= Excerpt =

◆ ◆ ◆

Julia Wachtel: Thirsty for Myself
Image: Julia Wachtel, Thirsty For Myself, 2019, oil on canvas, 60 x 121 inches. Photo: Etienne Frossard. Courtesy of the artist
Jan. 19-March 9, 2024
Reception Thursday, Jan. 25
5-7:30pm, Rosenwald-Wolf Gallery
Rosenwald-Wolf Gallery is pleased to present the first Philadelphia exhibition by Julia Wachtel, Thirsty for Myself.
Educated at Middlebury College, Vermont; the School of Visual Arts; and the Independent Study Program, Whitney Museum of American Art, Wachtel originally emerged as an associate of the Pictures Generation whose subjects focused on appropriated contemporary media in the late 1970s. During that period and the decades that followed, artifacts from our mediated society were morphing from mechanical reproduction into the digital era. Wachtel pioneered in critiquing and reconstructing the visual language of mass culture with great irony and wit while engaging in deep critical discourse about popular culture and politics, the construction of identity and emotion, and dominant narratives about consumption.

◆ ◆ ◆

= What you will do =
1) In the Wachtel announcement, condense the paragraph beginning "Educated at Middlebury College" into a bulleted list that keeps its main facts.
2) Using the Wachtel announcement, answer these:
(a) What are the medium and dimensions of the 2019 work Thirsty For Myself?
(b) On what date and at what hours is the reception?
(c) Which group was Wachtel first associated with?
3) Continue the Wachtel announcement from its final sentence.
The lines after this point come from a separate source, not from the Wachtel announcement.

= Data segment =

◆ ◆ ◆

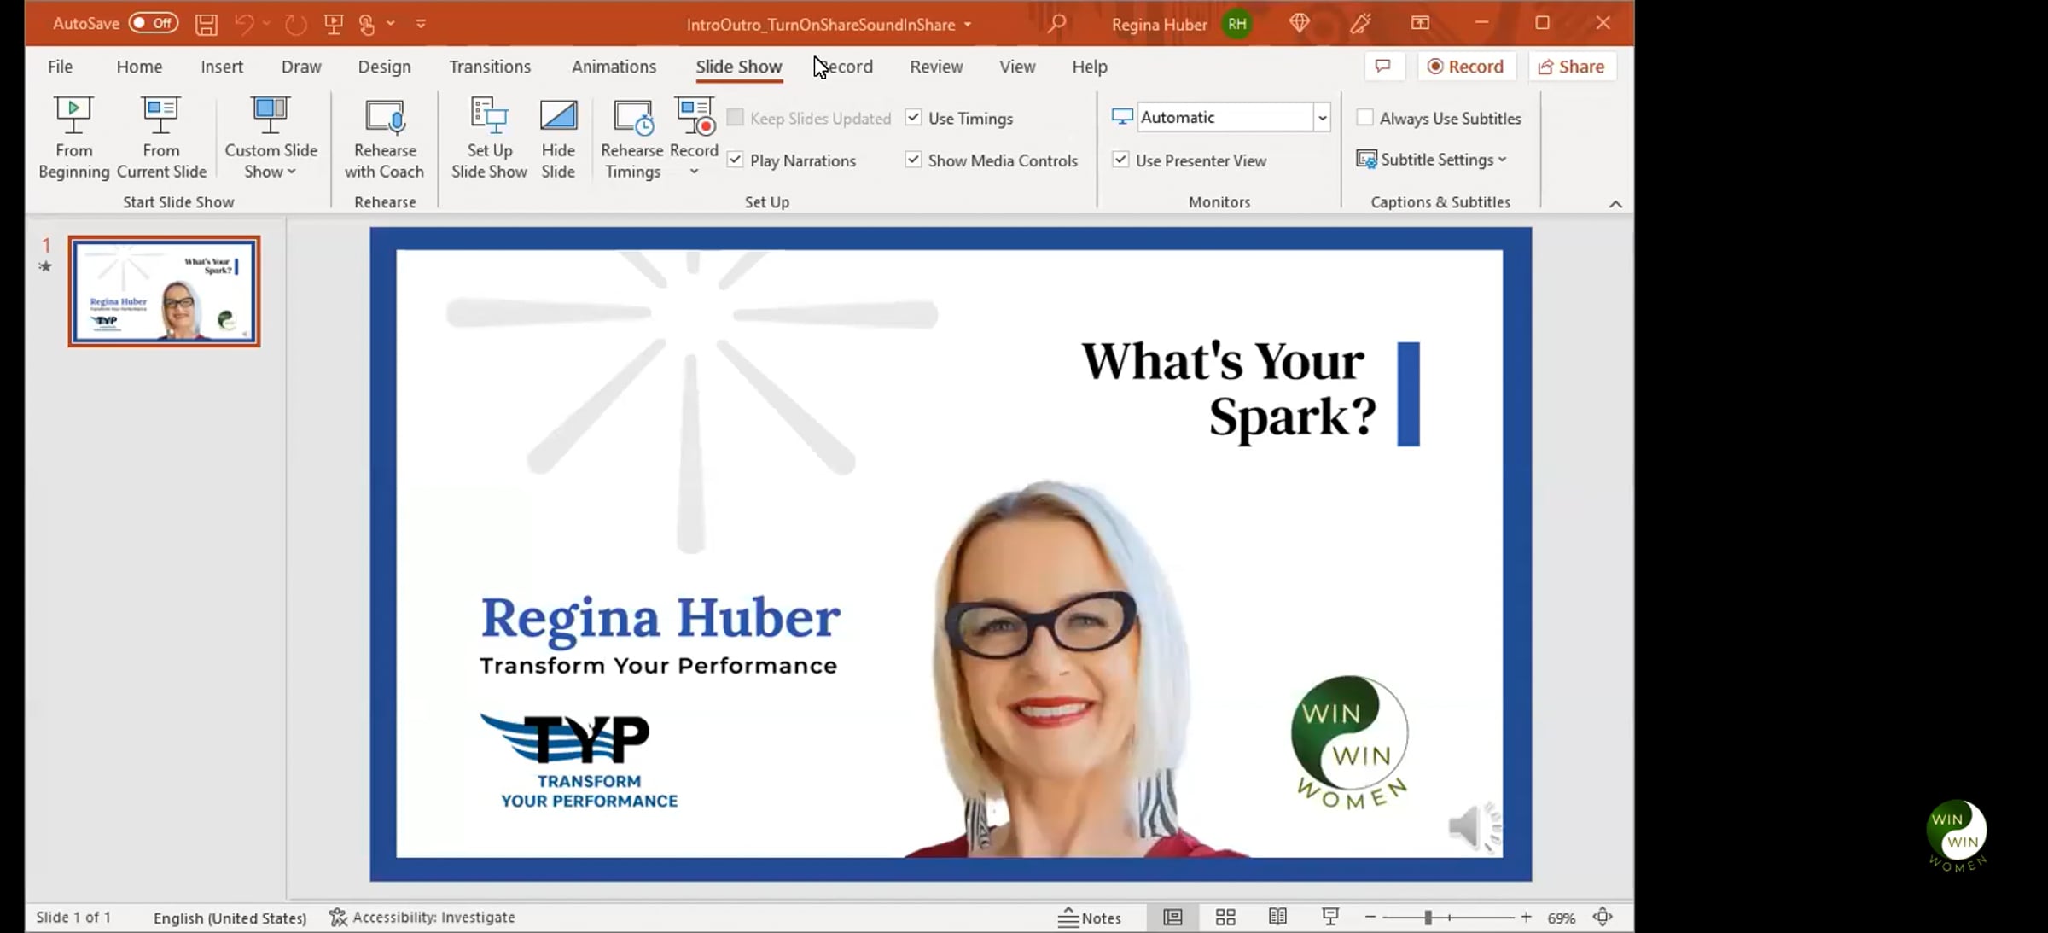Expand Subtitle Settings menu
The width and height of the screenshot is (2048, 933).
point(1442,160)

◆ ◆ ◆

= Answers for this exercise =
1)
- Education: Middlebury College, Vermont; the School of Visual Arts; and the Independent Study Program at the Whitney Museum of American Art.
- Emerged in the late 1970s as an associate of the Pictures Generation, whose subjects centered on appropriated contemporary media.
- Worked as media artifacts shifted from mechanical reproduction to the digital era.
- Pioneered critiquing and reconstructing the visual language of mass culture with irony and wit.
- Engaged in critical discourse on popular culture and politics, the construction of identity and emotion, and dominant narratives about consumption.

2)
(a) Oil on canvas, 60 x 121 inches.
(b) Thursday, Jan. 25, 5-7:30pm.
(c) The Pictures Generation.

3)
Through silkscreen printing and oil paint, Wachtel’s appropriated images are interrupted by visual breaks that resemble pages as recorded against a scanner bed, stripes caused from printer heads being out of alignment, or entropic glitches running across a corrupted digital file. By juxtaposing high and low, clean and dirty, and right and left symmetry, Wachtel duplicates and displaces her imagery, allowing the resulting ambiguity to lead her viewers in unlearning received conceptions of power and intent. By implication, no one is innocent, as we are all immersed and complicit in the Society of the Spectacle.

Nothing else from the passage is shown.